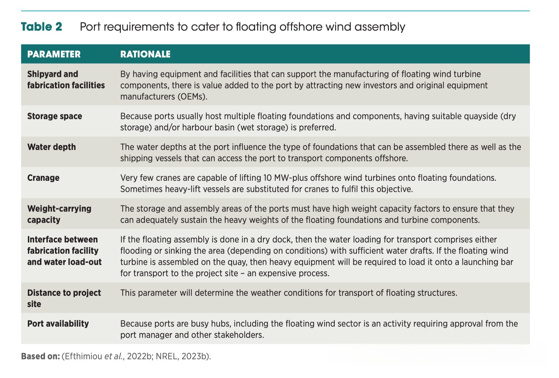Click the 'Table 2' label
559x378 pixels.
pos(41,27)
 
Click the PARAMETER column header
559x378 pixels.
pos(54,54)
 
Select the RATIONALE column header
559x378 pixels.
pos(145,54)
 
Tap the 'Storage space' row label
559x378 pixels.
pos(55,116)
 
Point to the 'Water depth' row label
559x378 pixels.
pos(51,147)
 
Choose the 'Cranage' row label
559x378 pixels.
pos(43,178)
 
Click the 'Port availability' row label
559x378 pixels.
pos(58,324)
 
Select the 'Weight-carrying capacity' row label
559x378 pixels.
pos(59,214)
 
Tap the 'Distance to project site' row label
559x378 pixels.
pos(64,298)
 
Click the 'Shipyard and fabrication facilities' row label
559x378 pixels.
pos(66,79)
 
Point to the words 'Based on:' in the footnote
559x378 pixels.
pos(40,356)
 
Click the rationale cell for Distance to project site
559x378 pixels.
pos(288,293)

════

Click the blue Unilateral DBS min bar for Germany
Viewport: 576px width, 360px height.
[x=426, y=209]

════

| WHAT THIS TASK INVOLVES |
Rescale the stretch of lines from the one containing "Click the rationale" through the one containing "pos(288,293)", both ends included, and write those lines out again with their requests. Multiply each coordinate in the answers by 0.3 and round to whole numbers, with halves rounding up, and leave the requests and their format samples unchanged.

| SOLUTION FOR THIS EXERCISE |
Click the rationale cell for Distance to project site
559x378 pixels.
pos(86,88)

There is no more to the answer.